Tuesday, 2 August 2011

A cheap cry

(A note about my second every day blogging slip-up: The thing about me and promises is even once I've broken them, I keep trying to fulfill them, if that makes any sense. The attempt is as important as its success...)

This weekend, while waiting outside the cinema to see Bridesmaids for a second time, a friend and I got into an interesting discussion about how successful a film or piece of theatre is if it succeeds in making you cry. I've always thought that regardless of how poorly conceived something is as a whole, if it's hit upon a moment that is truthful enough that I'm moved to tears, there is some kind of skill or achievement there, even if only in that scene or moment.

The conversation arose out of a story I told about seeing Wit at Canstage when I was 17, saying, "There literally was not a dry eye in the house."

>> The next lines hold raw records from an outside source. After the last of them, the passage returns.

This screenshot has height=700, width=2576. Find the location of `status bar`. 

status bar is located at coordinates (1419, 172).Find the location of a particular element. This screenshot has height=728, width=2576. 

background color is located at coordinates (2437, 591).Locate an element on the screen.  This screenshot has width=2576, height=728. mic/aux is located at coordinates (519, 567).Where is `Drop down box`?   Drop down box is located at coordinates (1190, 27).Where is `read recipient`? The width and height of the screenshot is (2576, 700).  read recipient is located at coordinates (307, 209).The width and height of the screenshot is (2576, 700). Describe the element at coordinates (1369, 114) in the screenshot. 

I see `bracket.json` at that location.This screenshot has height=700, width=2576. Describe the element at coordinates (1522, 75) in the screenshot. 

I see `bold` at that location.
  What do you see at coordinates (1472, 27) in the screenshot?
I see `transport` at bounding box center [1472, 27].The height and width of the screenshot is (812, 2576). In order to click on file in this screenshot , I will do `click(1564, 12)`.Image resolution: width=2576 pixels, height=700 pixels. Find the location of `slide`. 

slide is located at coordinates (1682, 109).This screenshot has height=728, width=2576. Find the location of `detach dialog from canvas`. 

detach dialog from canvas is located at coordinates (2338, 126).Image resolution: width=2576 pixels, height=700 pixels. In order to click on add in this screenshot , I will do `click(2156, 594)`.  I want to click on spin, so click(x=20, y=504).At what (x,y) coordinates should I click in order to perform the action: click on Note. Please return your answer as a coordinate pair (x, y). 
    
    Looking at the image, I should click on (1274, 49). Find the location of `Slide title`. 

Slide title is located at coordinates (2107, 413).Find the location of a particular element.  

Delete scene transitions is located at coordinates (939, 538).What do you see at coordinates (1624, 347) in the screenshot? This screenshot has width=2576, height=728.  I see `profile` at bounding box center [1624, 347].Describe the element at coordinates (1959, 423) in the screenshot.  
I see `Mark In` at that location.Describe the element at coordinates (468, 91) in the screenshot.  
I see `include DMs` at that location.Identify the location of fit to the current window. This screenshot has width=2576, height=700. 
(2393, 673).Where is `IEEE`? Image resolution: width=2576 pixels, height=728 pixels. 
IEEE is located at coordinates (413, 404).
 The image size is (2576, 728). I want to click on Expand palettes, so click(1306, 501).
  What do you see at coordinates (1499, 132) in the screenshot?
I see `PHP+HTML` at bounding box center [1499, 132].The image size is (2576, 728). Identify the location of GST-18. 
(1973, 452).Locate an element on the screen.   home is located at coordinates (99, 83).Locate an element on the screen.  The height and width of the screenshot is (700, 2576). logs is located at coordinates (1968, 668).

My friend countered - "The same was true when I went to see The Passion of the Christ, and that movie is terrible. Torture a person, in this case a religious figure, for two hours and you're going to provoke some kind of cheap emotional reaction from the audience. There's nothing skilful about that."

I became adamant - I barely ever cry in films, when reading books, or when watching theatre, but then again, I haven't seen The Passion of the Christ and I certainly don't plan to. We both began to wonder - is there such a thing as "cheap cry", the counterpart to a cheap laugh. He thinks yes - although I'm still hard pressed to think of any. (Maybe I'm just a steely souled woman and nothing can move me to tears!) I understand that many products of pop culture are emotionally manipulative, and I think that knowledge has armoured me against being touched by something, unless it is masterfully manipulative. It's funny that "emotionally manipulative" has become synonymous with bad - perhaps it's just that nobody likes the lack of agency associated with the word "manipulative" - it seems sneaky somehow, as though you've been duped. But a ficitional narrative is a dupe - and regardless of how profound it is, on some level it is trying to manipulate the audience into sharing certain ideologies, hitting upon certain emotions, having them follow an emotional journey that they had nothing to do with plotting - and make them as invested as though every decision had been their own. This is not easy work, and mis-steps are constant. In a way I wonder if we only use the words "emotionally manipulative" when the manipulation has failed - when we can see the strings. Otherwise it was "truthful", "touching", "profound."

It was funny to be having the conversation about the "cheap cry" on our way to a very well reviewed and successful Hollywood Film, because I possibly have the most respect for popcorn entertainment that is able to hide its own inherent clichés and somehow make its genre seem fresh instead of stale, while keeping the genre comforting and light.

Two hours later we all sat side by side watching the film, and somewhere near the end I found myself welling up. I'll be honest. I tried to hide it from my friend. I was worried that it proved his point. But upon further reflection, I think that my reaction showed the film's heart, which is part of why it's been so critically and commercially successful. Yes it was a Judd Appatow film. No what I was crying about was not particularly profound. But still. A fictional story about bridesmaids made me feel something, darn it, and I think that's pretty impressive. My tears don't come cheap.